Confounds and study limitations: ventricular CSF clearance could be confounded by both specific and non-specific binding of the tracer in the brain. However, our tests suggest that for the time interval studied, a relative independence of clearance and binding effects for THK5331. This is supported by the observation that 18F-THK5351, unlike 11C-PiB, did not show binding effect at the 10–30 min time interval. Additional evidence justifying that tracer brain binding has a negligible effect on CSF clearance rate is based on the high within-subject correlations for 18F-THK5351 and PiB (r = .66, p < 0.01), even though the tracers have different binding distribution volumes [53, 54]. Precise quantification would require using a radiotracer that has no known binding profile while retaining a profile of rapid blood-CSF-brain barrier penetrance and clearance [55]. Overall, the results suggest that brain tracer binding had limited effect on vCSF-SLOPE for 18F-THK5331 and 11C-PiB.

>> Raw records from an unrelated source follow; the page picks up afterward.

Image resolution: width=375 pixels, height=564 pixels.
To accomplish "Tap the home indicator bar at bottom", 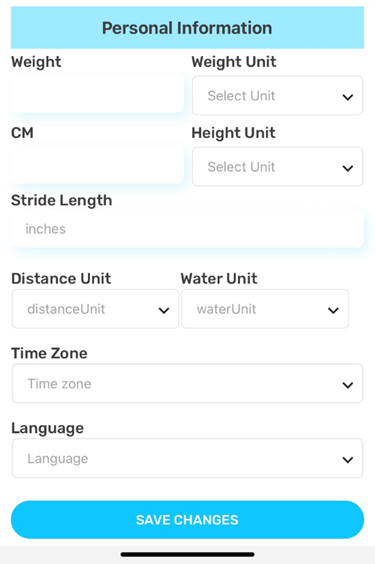I will point(187,554).
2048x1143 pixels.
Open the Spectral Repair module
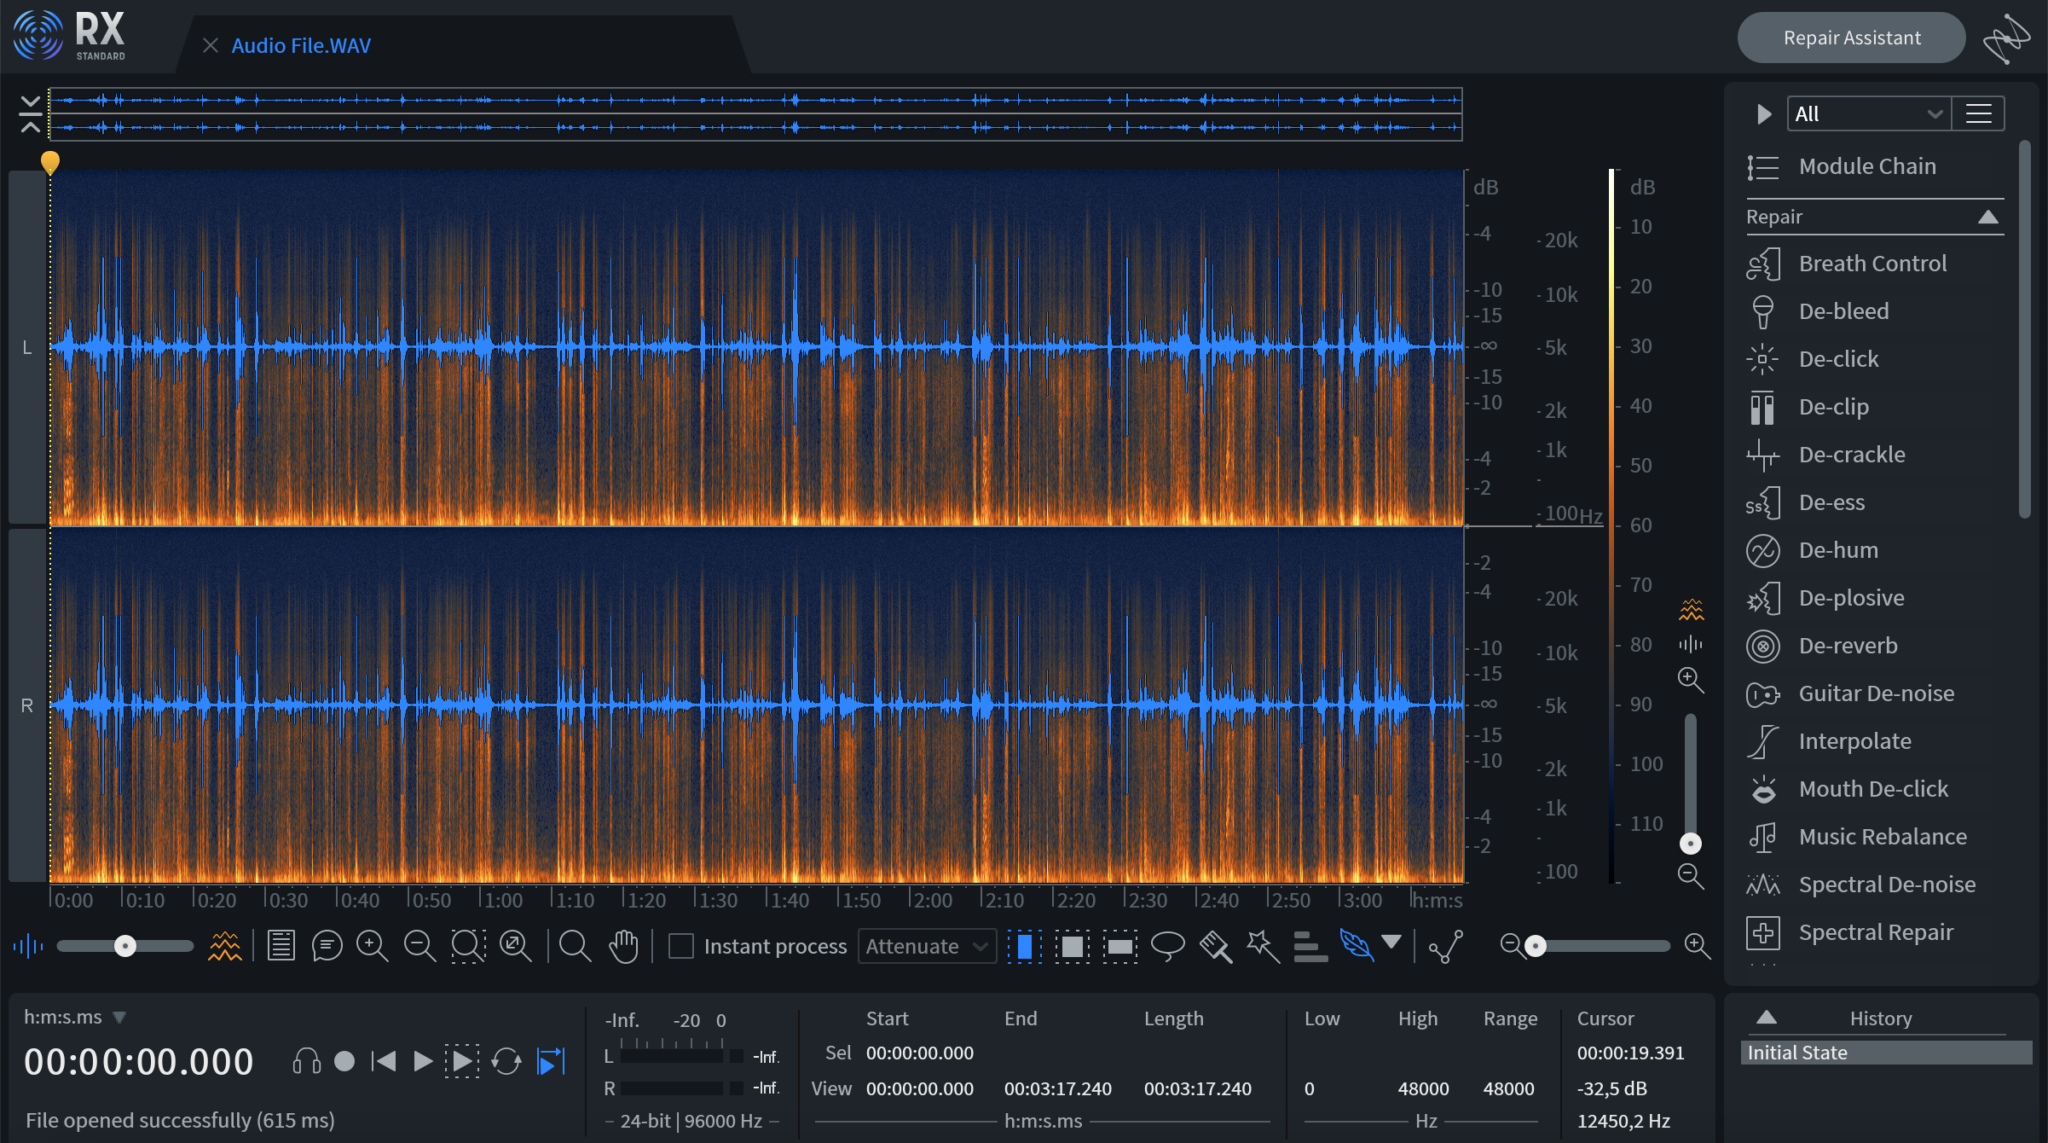[1877, 931]
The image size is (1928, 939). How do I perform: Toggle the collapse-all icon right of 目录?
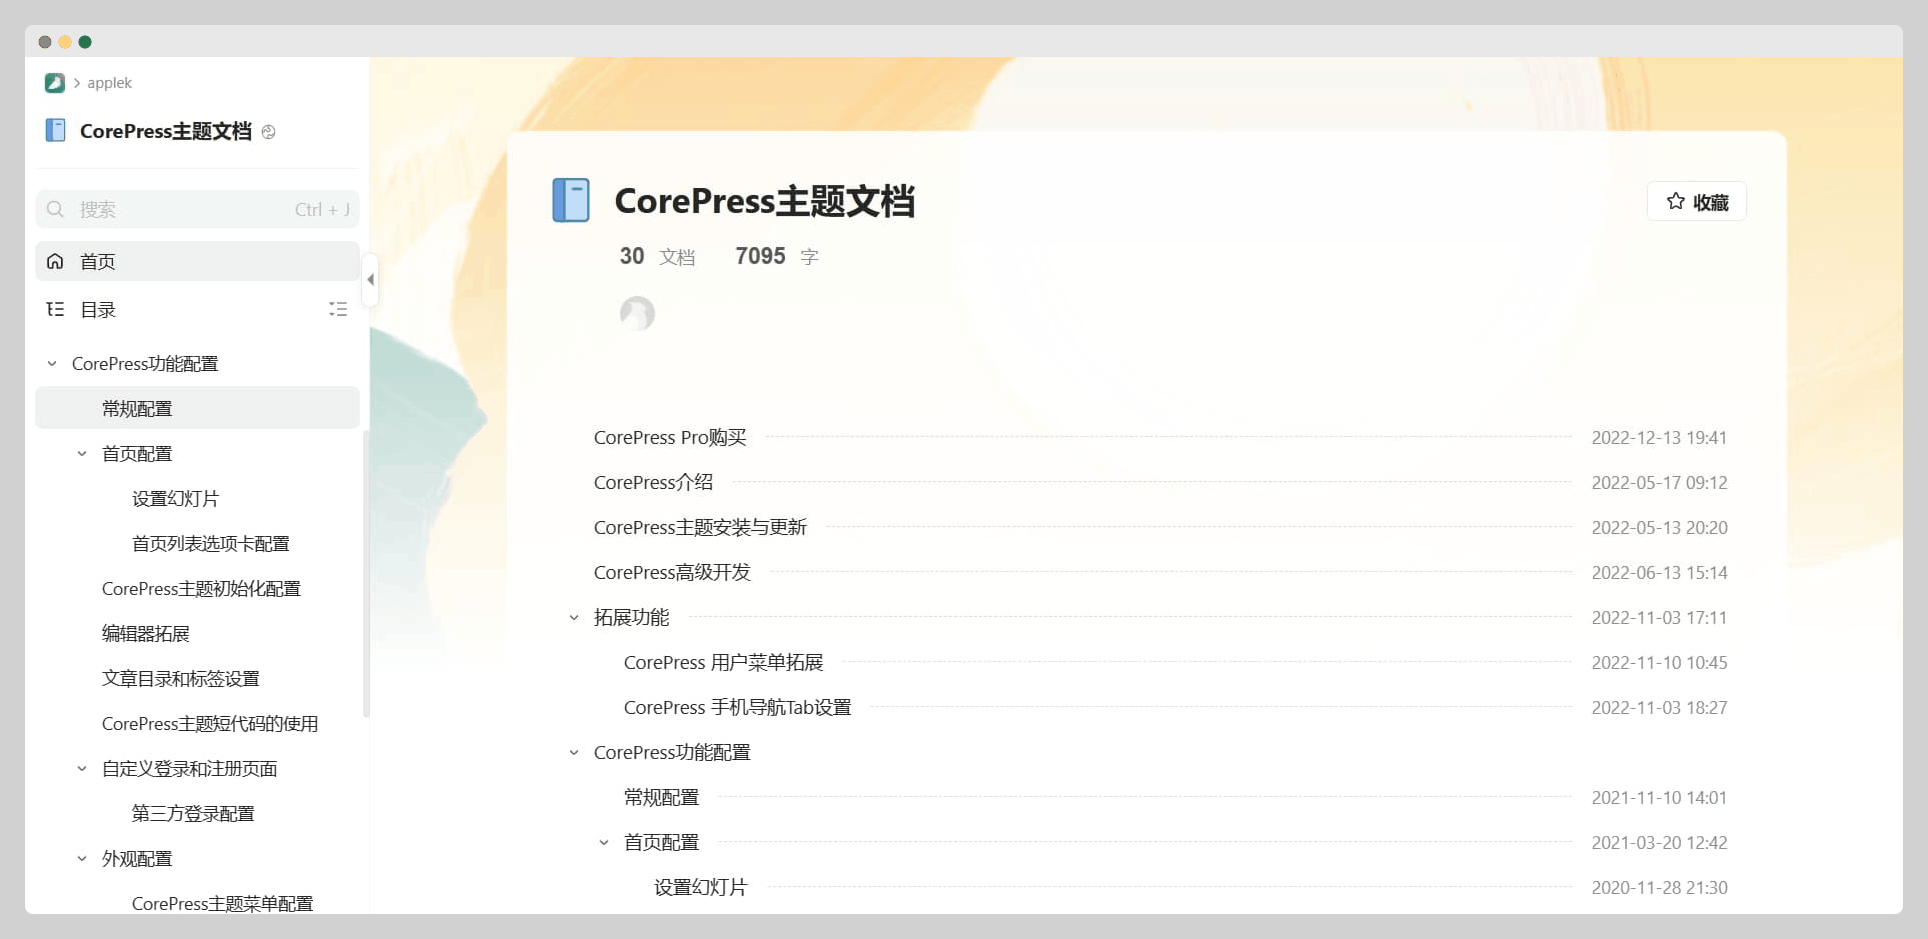[338, 310]
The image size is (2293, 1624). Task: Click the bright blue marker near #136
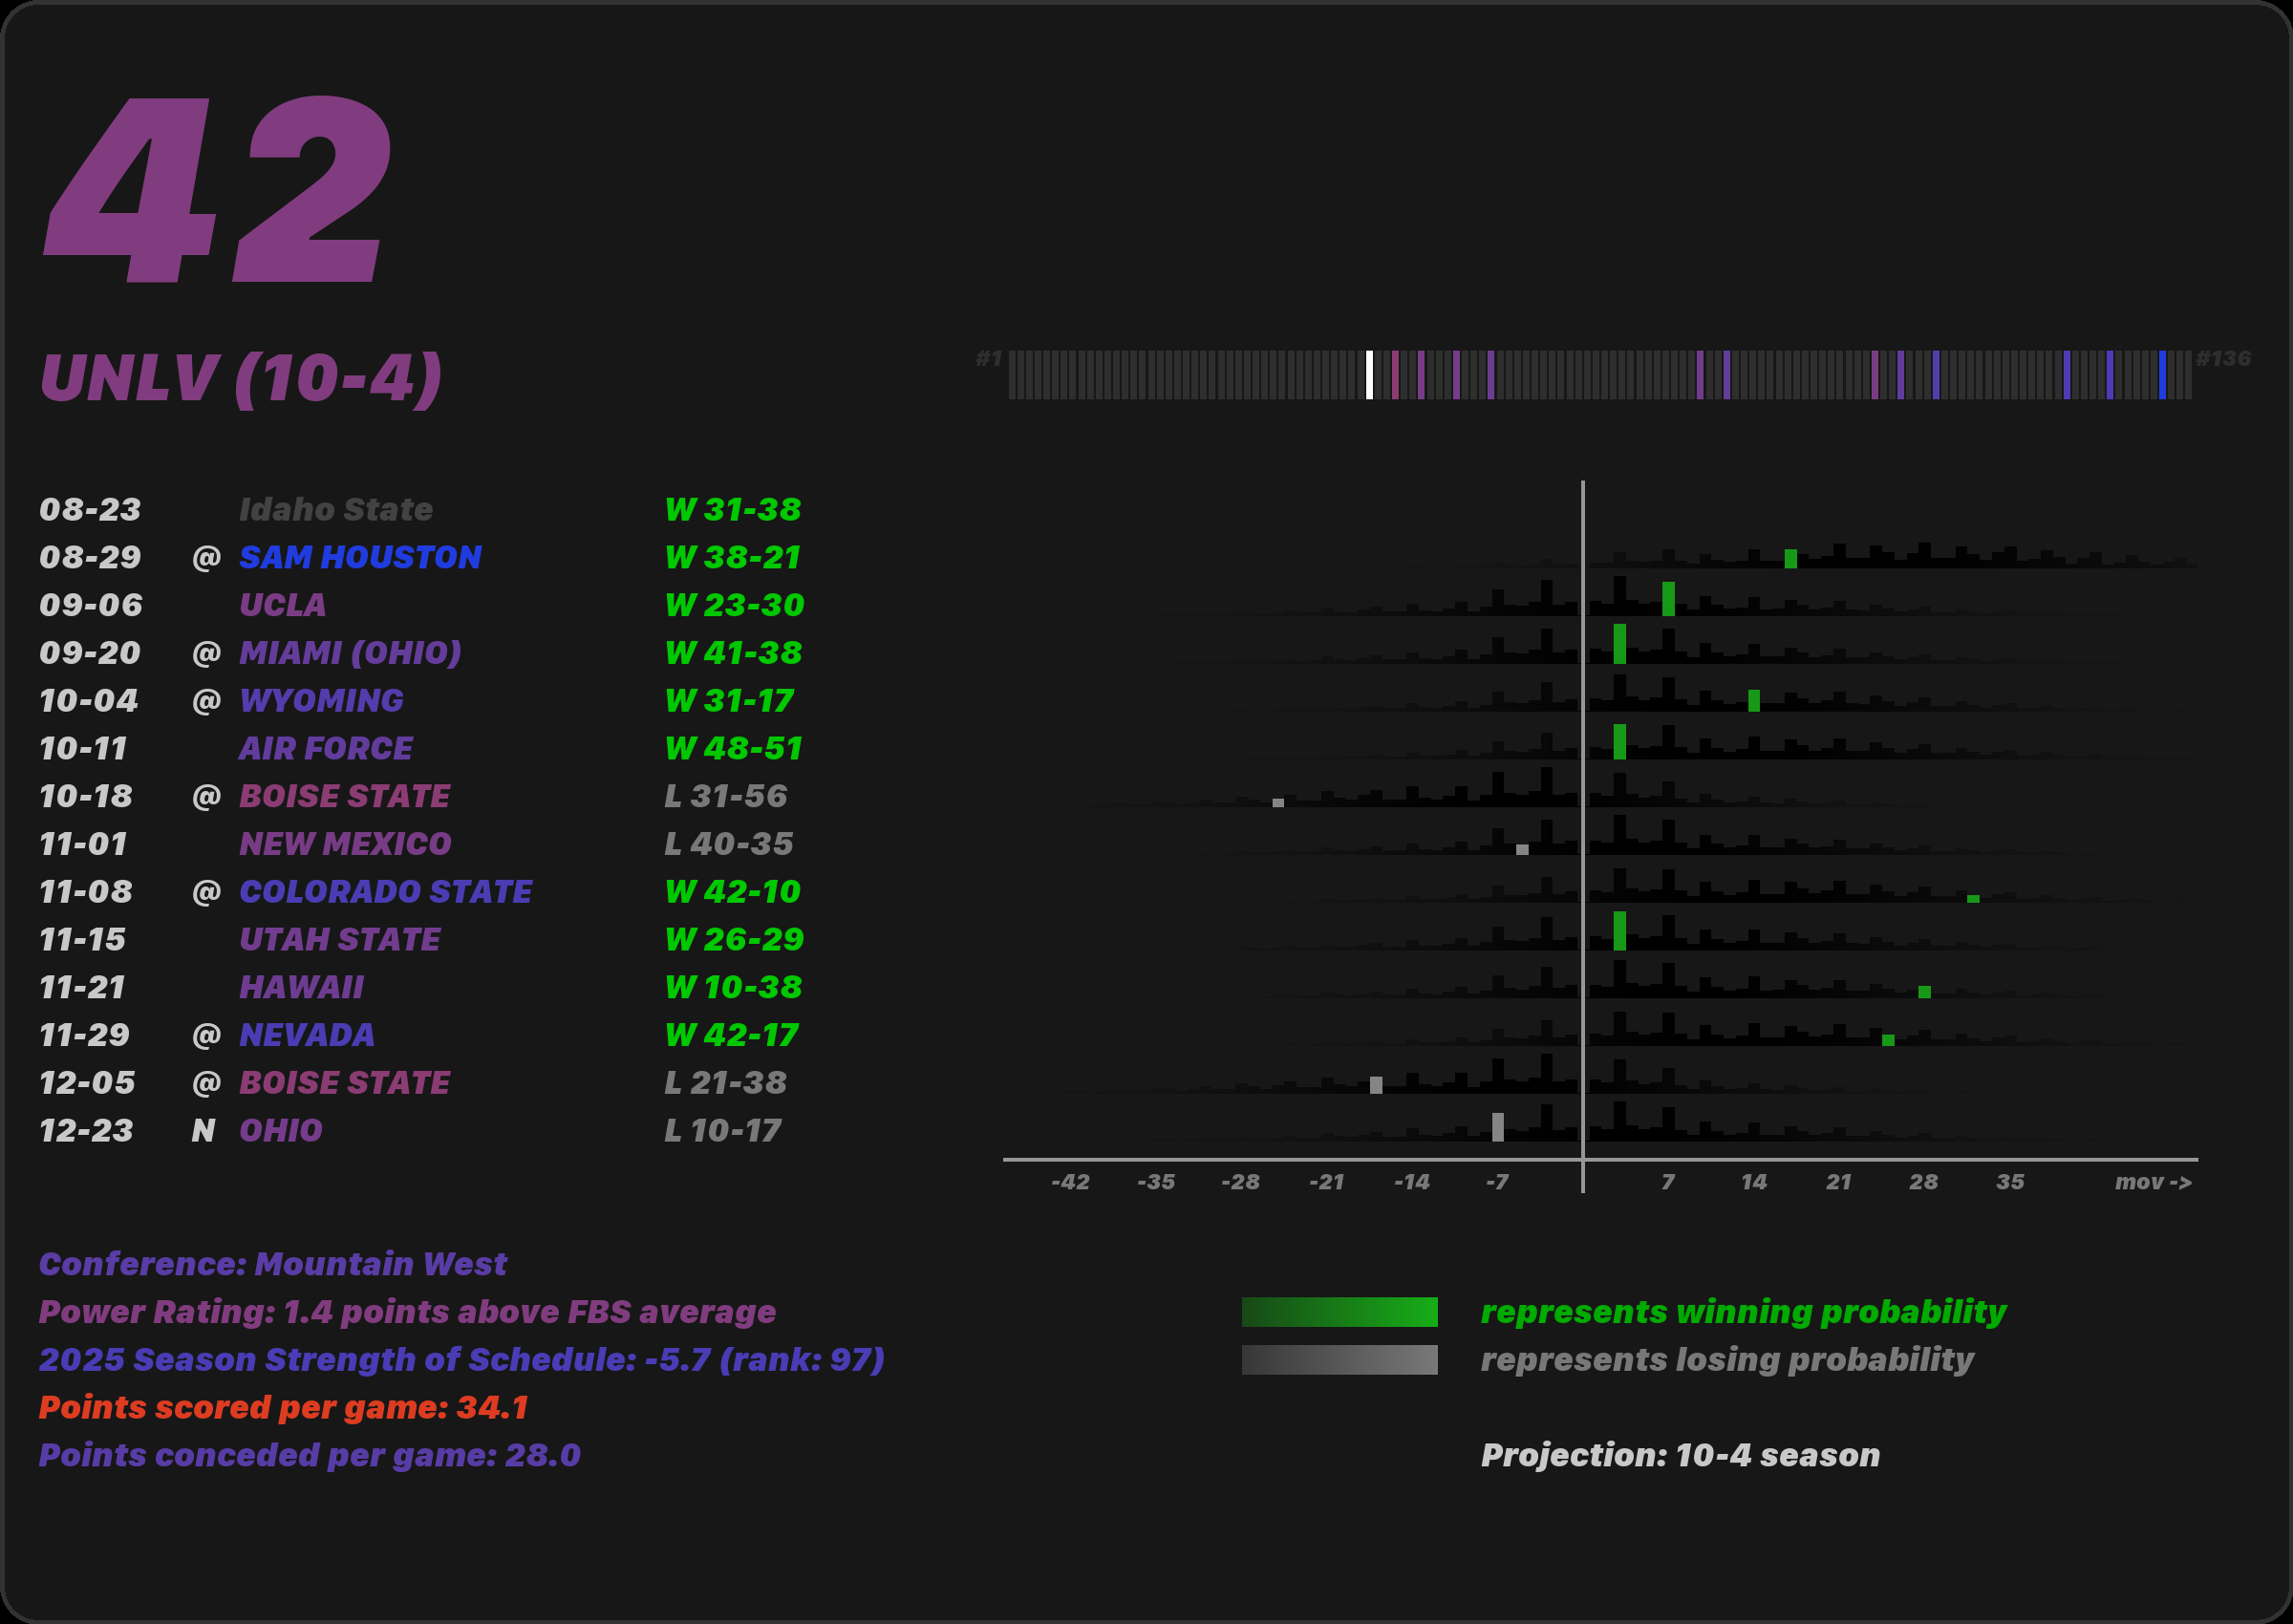coord(2162,375)
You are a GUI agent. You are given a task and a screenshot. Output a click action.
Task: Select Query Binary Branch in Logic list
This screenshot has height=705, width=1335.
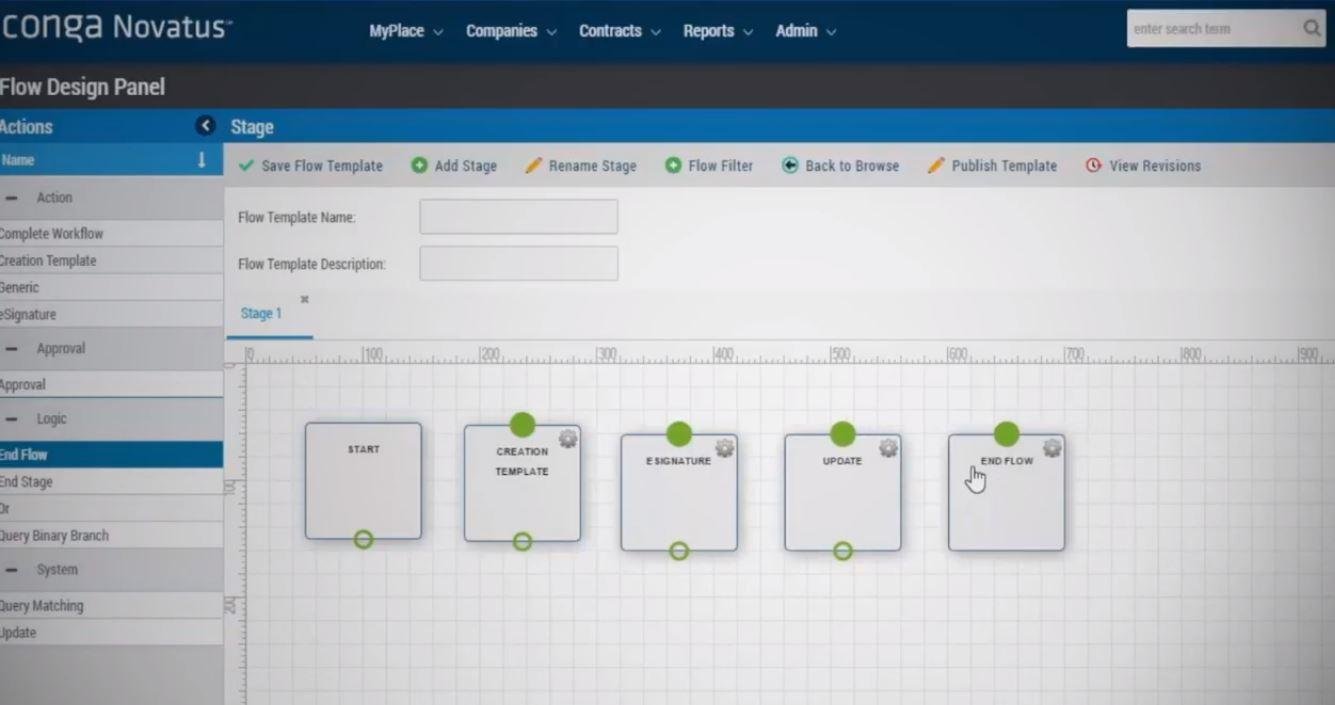(x=55, y=535)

We evaluated several other possible confounds, including choroid plexus binding and partial-volume errors. Neither tracer showed choroid plexus binding that could potentially bias the ventricular clearance estimates. The ventricular partial volume error, due to contamination by proximity to brain, was minimized by individually sampling the ventricle 4 mm from the brain and with subsequent partial volume corrections [56]. Partial volume correction did not change the results. Another possible confound, the enlarged ventricular volume in AD may cause tracer dilution, thereby altering the clearance function. This was also tested and fount not to affect our findings.
Overall, our cross-sectional findings are consistent with the hypothesis that CSF turnover reductions are found in AD. Moreover, these data support a mechanism whereby Aβ is deposited in brain due to reductions in CSF clearance [3, 35]. However, a longitudinal sample is needed for estimating the directionality of the relationship between impaired clearance and brain Aβ deposits.